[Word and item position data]
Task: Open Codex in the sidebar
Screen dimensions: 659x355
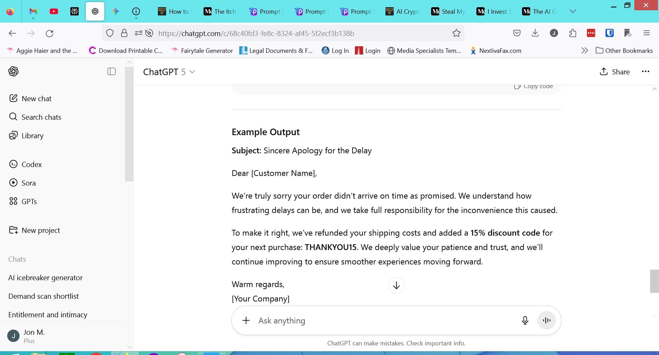Action: coord(31,164)
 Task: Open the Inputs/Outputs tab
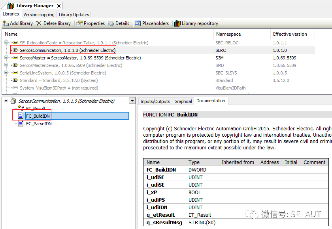click(155, 101)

Task to complete ::
Recast the listing above as a Markdown table with two columns, No. and Line, giving each line its own numbered row and skipping blank lines. Leave the pictures out of the table.

Exercise solution ::
| No. | Line |
|---|---|
| 1 | Task: Open Codex in the sidebar |
| 2 | Screen dimensions: 659x355 |
| 3 | Action: coord(31,164) |
| 4 |  Task: Open the Inputs/Outputs tab |
| 5 | click(155, 101) |